§ **TASK BRIEF**
Switch "resolution" to "size" in the part of the listing that opens with the line containing "Given: Toggle the Kitchen fan button" and closes with the line containing "Looking at the screenshot, I should point(461,522).", leaving everything else the same. Give back only those lines, without the pictures.

§ **DATASET EXTRACT**
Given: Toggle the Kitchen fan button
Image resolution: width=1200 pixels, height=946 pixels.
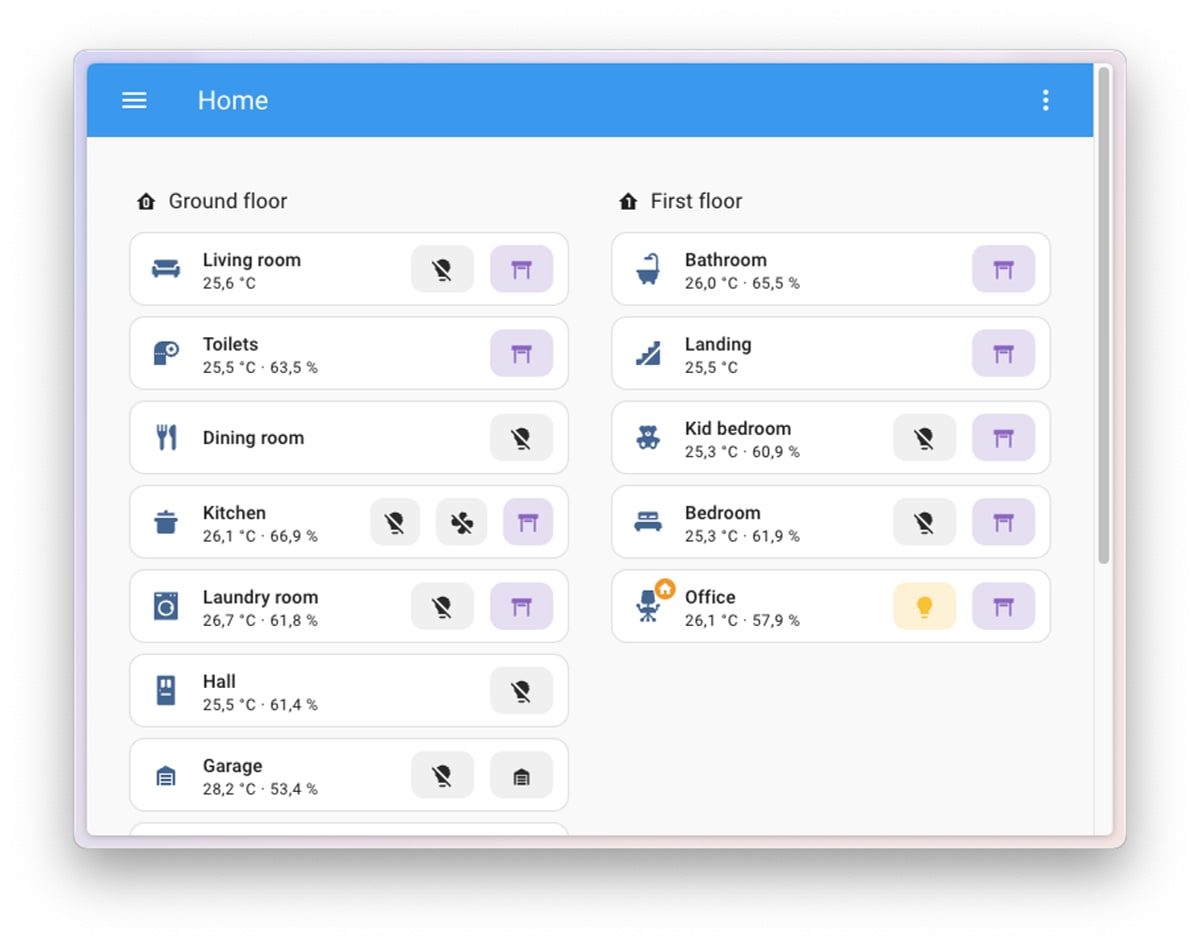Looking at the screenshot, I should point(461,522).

...

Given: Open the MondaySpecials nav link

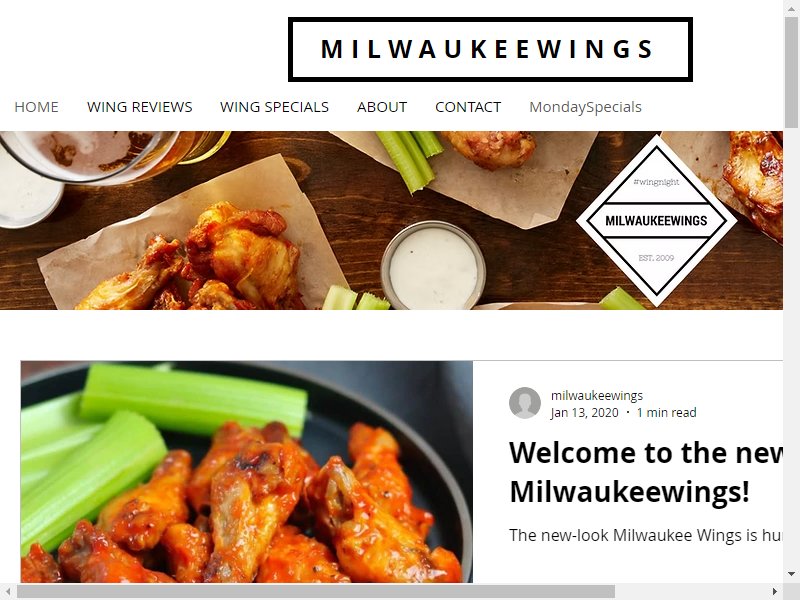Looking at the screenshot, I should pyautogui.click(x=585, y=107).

--

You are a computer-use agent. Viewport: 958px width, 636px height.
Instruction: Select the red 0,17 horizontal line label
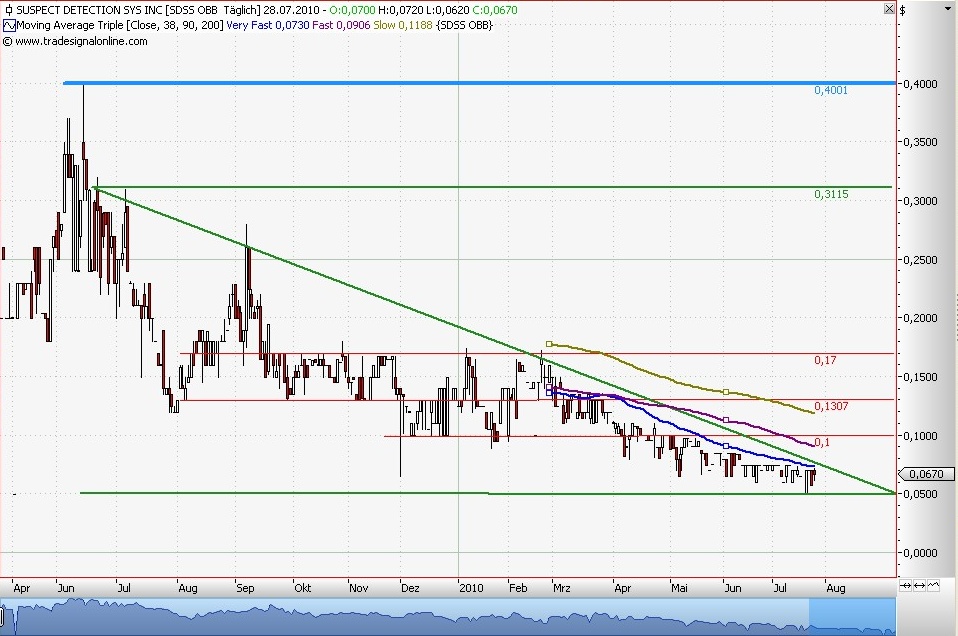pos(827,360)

§ **EXERCISE RESPONSE**
Given: Toggle the Kitchen fan button
Image size: width=1200 pixels, height=946 pixels.
Looking at the screenshot, I should point(461,522).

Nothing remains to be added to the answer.